E eu não tinha tempo para a intriga e passei a ser olhado, primeiro, como a consciência do grupo. Toda a gente queria falar comigo em privado. Depois o mesmo aconteceu, quando os ministros passaram a visitar o Lubango. Mas, depois, mais tarde, era o "branco", isto é, "português".
Todavia, naquele 27 de Março não deixei de vibrar com a oficialização do "fim" da guerra. Finalmente, Angola podia reconstruir-se e cumprir metas de desenvolvimento que beneficiasse a todos.
Finalmente...
Houve comício com o velho Lúcio Lara. No seu discurso atacou sobretudo a posição de Portugal que ainda não tinha reconhecido o Estado Angolano, proclamado pelo MPLA às 00H00 de 11 de Novembro de 1975.
Emílio Braz, entretanto nomeado Comissário Provincial, também botou discurso e, no final, teve uma expressão que me alertou: " Viva o Povo N'Hanheca Humbe" - o Povo da Huíla.
Fiquei desconfiado, tanto mais que durante a sua proclamação aos presentes afirmou que toda a gente tinha que aprender a língua M'Huíla.
Alguma coisa se passava e fiquei mais atento.Pouco tempo depois concluí que o confronto entre nitistas e netistas também tinha chegado ao Lubango.
Afinal...
A guerra não tinha acabado: o MPLA ajeitava-se para uma disputa fratricida, que haveria de ter o epicentro a 27 de Maio do ano seguinte. As réplicas prolongaram-se por vários meses e custaram a vida a algumas dezenas de milhar de pessoas. Na sua maioria jovens; muitos deles tinham sido meus alunos, quer no Liceu, quer na Faculdade de Letras. Nessa altura porém já não estava no Lubango: eu também fazia parte das listas negras dos dois lados. Não teria tido salvação...
Mas, aquele 27 de Março foi dia de Alegria. Resolvemos rebaptizar a Escola Comercial e Industrial Artur de Paiva: "Escola 27 de Março", de que era directora a minha mulher, Isilda Arruda.

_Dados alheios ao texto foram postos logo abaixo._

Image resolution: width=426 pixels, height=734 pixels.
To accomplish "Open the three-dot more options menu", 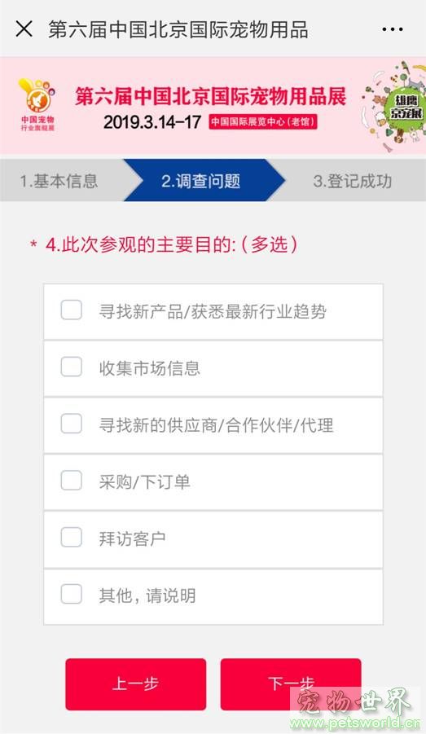I will click(x=393, y=29).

Naquele 27 de Março, Angola estava oficialmente livre de tropas ocupantes. Voltariam, já não de peito aberto, mas a coberto de acordos espúrios com forças angolanas que também queriam o poder absoluto , corrupto e racista, tal como o construiu o MPLA.
E eu, naquela altura, sem desconfiar ainda do que me esperava, voltei a chorar de contentamento. Finalmente... "a minha terra" estava livre.
Como o comentário não vai ser publicado, pelo menos fica com a ideia que tenho, depois de ler este texto.Convidava o Sr. Leston Bandeira a escrever um livro "Da terra Queimada ao Paraíso".Em 75 assumiu ficar em Angola mas no dia que começou a dar para o torto pirou-se, mais um grande homem, vá-se lá saber, se não prejudicou ninguém, naquele tempo.Se assumiu ficar aguentava as consequências.Azar daqueles que não têm para onde fugir e continuam subjugados à lei do mais forte.